Politico | 2 June 2016
Trade in Services Agreement ministerial round in Paris
By Hans von der Burchard and Alberto Mucci
Ministers from the WTO economies negotiating the Trade in Services Agreement met for two hours on the sidelines of the Organization for Economic Cooperation and Development, but made no substantial improvements on any of the thorniest issues, our Alberto Mucci reports from Paris. For one, TISA economies have been clashing over how much freedom they should be given to discriminate against foreign suppliers of “new services,” which are really just any services sectors that have popped up since the early ’90s. A source who has seen the negotiating documents told Alberto that the EU, Norway, South Korea and Switzerland are pushing for broader “national treatment” exceptions for new services, while the U.S. is demanding that there be no exceptions, arguing that carve outs would undermine the negative list approach, under which all sectors are liberalized except those specifically listed.

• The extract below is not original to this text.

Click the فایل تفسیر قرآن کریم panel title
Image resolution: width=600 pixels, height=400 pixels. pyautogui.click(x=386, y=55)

More about those new services
For example, the EU says that cloud computing is not already covered in existing categories and should therefore be left out of the agreement, while the U.S. position argues that past General Agreement on Trade in Services (GATS) obligations on computer network services cover cloud computing where only the technical details of the networking have changed.
The big idea behind TiSA
A person involved in the negotiations told Morning Trade that it intended to create a sort of “golden rule” on market access when it comes to services. The source added that when the EU and the U.S. finally find common ground, the deal will be done, as other countries are likely to follow suits. Despite the different views in Europe and the United States, the incentive to finalize an agreement is strong: If the EU and U.S. establish the rules today, everyone else will have to follow tomorrow — and not only the 21 other countries involved in TiSA.

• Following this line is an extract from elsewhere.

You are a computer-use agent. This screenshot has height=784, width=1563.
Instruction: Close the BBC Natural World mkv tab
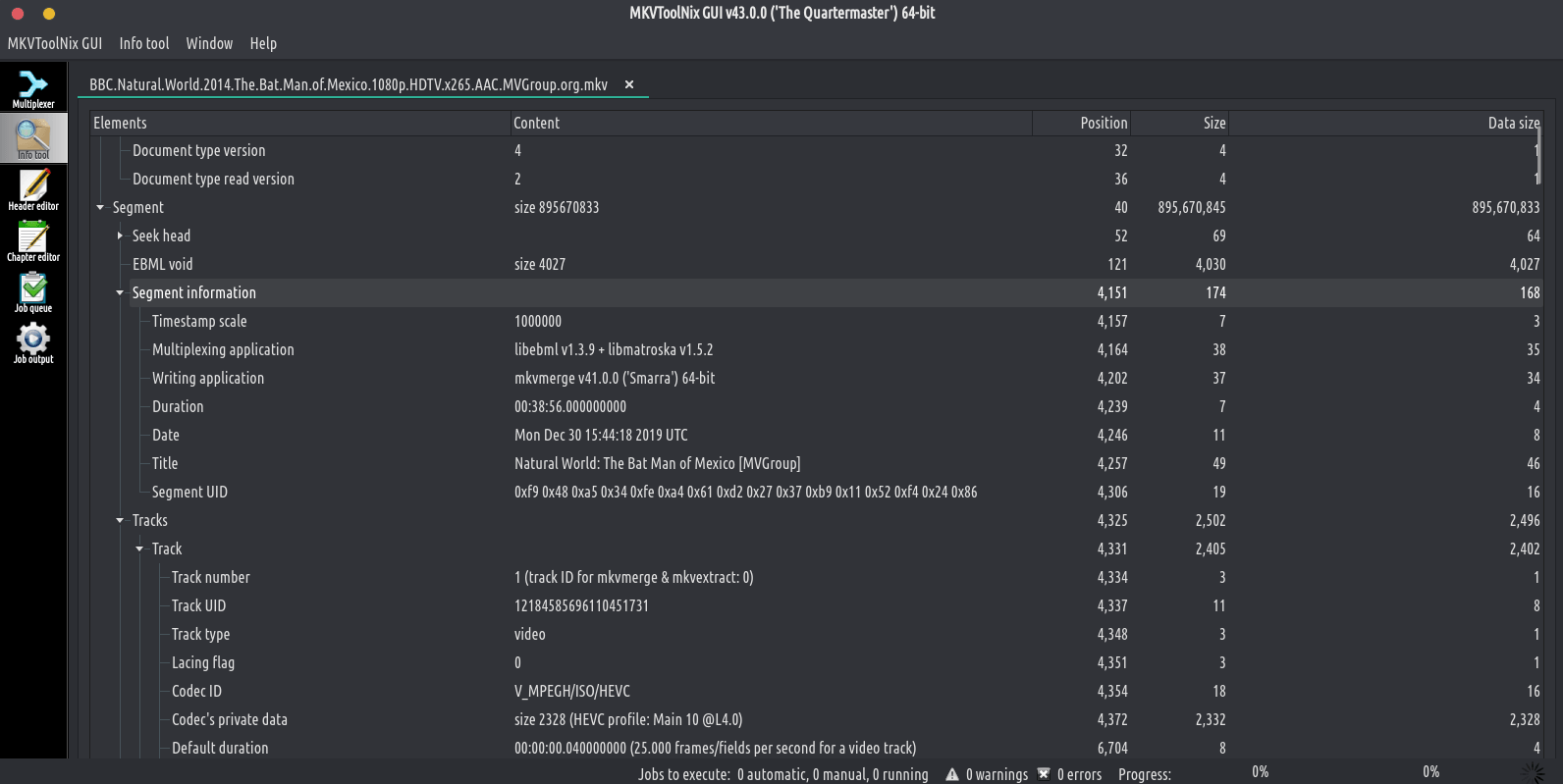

China applied to be part of the TiSA negotiations but was blocked by the U.S. for “geopolitical reasons,” a person familiar with the negotiations said. If China was allowed to take part in the ongoing negotiations it would have the right to put forward its demands and would have the political weight to demand they are listed too, something the U.S. does not want.
Digital business group asks TiSA countries to move forward on the trade digital agenda: In an open letter, groups including Digital Europe, the New Zealand Technology Association as well as the Asian Trade Center asked “to combat the increasing trend of digital protectionism.”